Return every line of the records below that contains the string "with", matching case exactly.
[DATA EXCERPTS start]
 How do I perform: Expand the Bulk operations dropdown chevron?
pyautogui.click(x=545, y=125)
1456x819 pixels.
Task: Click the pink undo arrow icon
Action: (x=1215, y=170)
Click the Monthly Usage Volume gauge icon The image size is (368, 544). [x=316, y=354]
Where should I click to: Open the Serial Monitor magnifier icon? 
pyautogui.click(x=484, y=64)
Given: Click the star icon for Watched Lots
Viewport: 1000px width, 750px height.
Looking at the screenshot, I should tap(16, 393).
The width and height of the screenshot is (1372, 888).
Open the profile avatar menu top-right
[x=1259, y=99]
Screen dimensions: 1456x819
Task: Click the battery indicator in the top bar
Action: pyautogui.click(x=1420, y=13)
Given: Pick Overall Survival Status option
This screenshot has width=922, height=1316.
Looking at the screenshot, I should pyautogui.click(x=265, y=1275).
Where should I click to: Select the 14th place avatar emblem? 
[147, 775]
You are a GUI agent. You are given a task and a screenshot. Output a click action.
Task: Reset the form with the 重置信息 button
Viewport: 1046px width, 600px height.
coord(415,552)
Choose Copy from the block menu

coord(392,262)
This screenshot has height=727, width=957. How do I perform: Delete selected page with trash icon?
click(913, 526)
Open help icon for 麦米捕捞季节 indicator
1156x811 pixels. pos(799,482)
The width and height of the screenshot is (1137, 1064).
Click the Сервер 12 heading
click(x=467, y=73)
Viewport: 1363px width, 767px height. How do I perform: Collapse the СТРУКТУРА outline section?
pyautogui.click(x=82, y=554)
[DATA EXCERPTS end]
RESPONSE ▸
Task: Reset the form with the 重置信息 button
This screenshot has height=727, width=957. How do I perform: Delete selected page with trash icon?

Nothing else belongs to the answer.